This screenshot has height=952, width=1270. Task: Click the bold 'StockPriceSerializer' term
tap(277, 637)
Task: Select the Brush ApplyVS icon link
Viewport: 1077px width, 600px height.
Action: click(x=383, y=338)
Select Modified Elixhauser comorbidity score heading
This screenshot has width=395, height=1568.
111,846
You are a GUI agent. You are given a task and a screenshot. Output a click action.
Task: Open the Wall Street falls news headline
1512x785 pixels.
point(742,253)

--

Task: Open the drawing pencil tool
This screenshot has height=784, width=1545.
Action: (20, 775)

### Directions for this task
Extract the items verbatim, beginning with the line that contains "This screenshot has height=952, width=1270." and ending after the line that contains "point(742,253)".

### Written answer
This screenshot has height=952, width=1270. Task: Click the bold 'StockPriceSerializer' term
tap(277, 637)
Task: Select the Brush ApplyVS icon link
Viewport: 1077px width, 600px height.
Action: click(x=383, y=338)
Select Modified Elixhauser comorbidity score heading
This screenshot has width=395, height=1568.
111,846
You are a GUI agent. You are given a task and a screenshot. Output a click action.
Task: Open the Wall Street falls news headline
1512x785 pixels.
point(742,253)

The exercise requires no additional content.